Humic substances applied without complexed Fe in a ferrihydrite enriched calcareous media increased DTPA and CA-extractable Fe (Table 3), the last accounting for readily reductable Fe mainly associated with poorly crystalline Fe oxides (Reyes and Torrent 1997; De Santiago and Delgado 2006). This last extractant mimics the reductant effect of lupin roots (related to citrate excretion, Dinkelaker et al. 1989). The increased amount of extractable Fe may be ascribed in part to Fe complexation by HS because some ligand exchange between HS and DTPA likely occurs (enhancing DTPA extraction) and also some HS with complexed Fe must be extracted by citrate (De Santiago and Delgado 2006). In addition, the reductant effect of HS on ferrihydrite described by Cesco et al. (2000) could contribute to an increased amount of Fe extracted by CA. However, this increased amount of extractable Fe did not account for an increased Fe content in plants, SPAD readings, or DM production. The decreased SPAD observed with HS alone in calcareous media was probably related to a decreased root development (significant at HS rates of 0.3 g C kg−1, Table 3), which accounted for a depressed Fe nutrition. This was in agreement with previous findings by Brunner et al. (1996) who observed that root growth was inhibited in the presence of HS of large molecular size (>10 KDa) due to the presence of phytotoxic aromatic compounds.

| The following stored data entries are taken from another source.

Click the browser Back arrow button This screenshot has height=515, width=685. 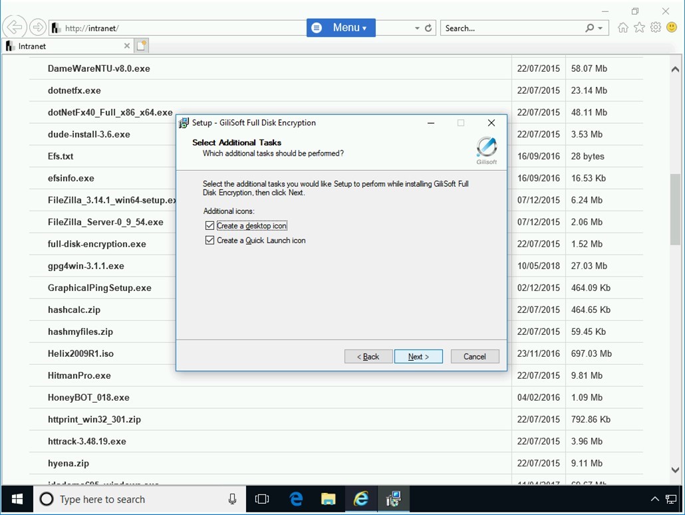click(x=14, y=27)
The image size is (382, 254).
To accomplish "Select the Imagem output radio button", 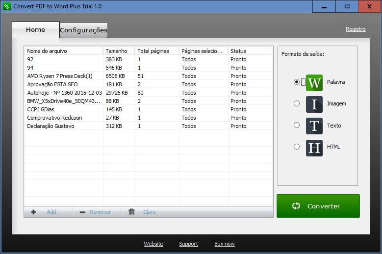I will coord(297,103).
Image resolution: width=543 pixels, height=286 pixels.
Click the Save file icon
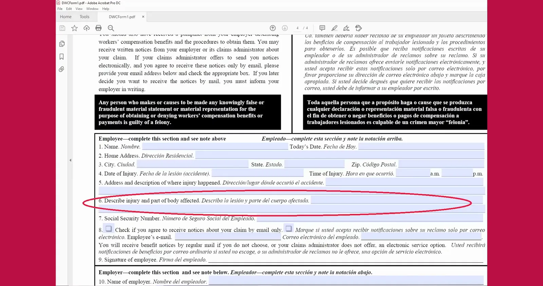tap(62, 28)
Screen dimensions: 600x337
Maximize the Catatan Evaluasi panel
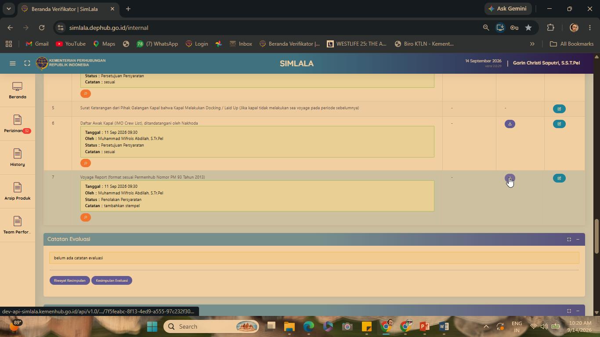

In addition, in siliceous media, HS application in a FH-enriched media accounted for depressed SPAD readings and total DM when compared with control. This was at least in part related to a depressed root development by HS because significantly smaller root DM and Fe(III) reduction capacity was observed at HS rates of 0.1 g C kg−1 (Table 3, not significantly different than with 0.3 g C kg−1). In these media, however, treatments with FH showed a smaller shoot DM than other treatments (included control). Ferrihydrite treatment accounted for six times more CA–Fe than control (Table 2), the reductant effect of citrate and ascorbate being much greater than in calcareous media (Table 3). However, Fe content in plants revealed that an excessive Fe supply is not the reason for the decreased development in FH (Table 3). Ferrihydrite significantly increased the sorption capacity for some nutrients, such as P or Zn, in the growing media through surface complexation (Lindsay 1991; Rahmatullah and Torrent 2000; Uygur and Rimmer 2000). Phosphorus sorption capacity in the growing media, considering a specific surface in the ferrihydrite around 150 m2 g−1 (Montilla et al. 2003), was around 30 times greater than the total amount of P applied in nutrient solution according to Torrent et al. (1994). Thus, a decreased concentration of some nutrients, particularly P, can be expected in the growing media solution, which could explain, at least in part, a depressed growth in FH-enriched media. This effect was more evident in siliceous media because, in calcareous, Fe was a more limiting growing factor than P.

Conclusions

Ferrihydrite was found to be an iron source, which significantly contributes to Fe nutrition of lupins grown in calcareous sand. Furthermore, humic substances (HS) significantly affected Fe nutrition of lupins grown in calcareous media. However, this effect was only positive if some Fe was complexed to HS. The efficiency of HS with Fe complexed (Fe–HS) in preventing Fe chlorosis was found to be similar to Fe–EDDHA at the same rate of complexed Fe applied, thus revealing that Fe–HS could be an effective product to correct this nutritional problem.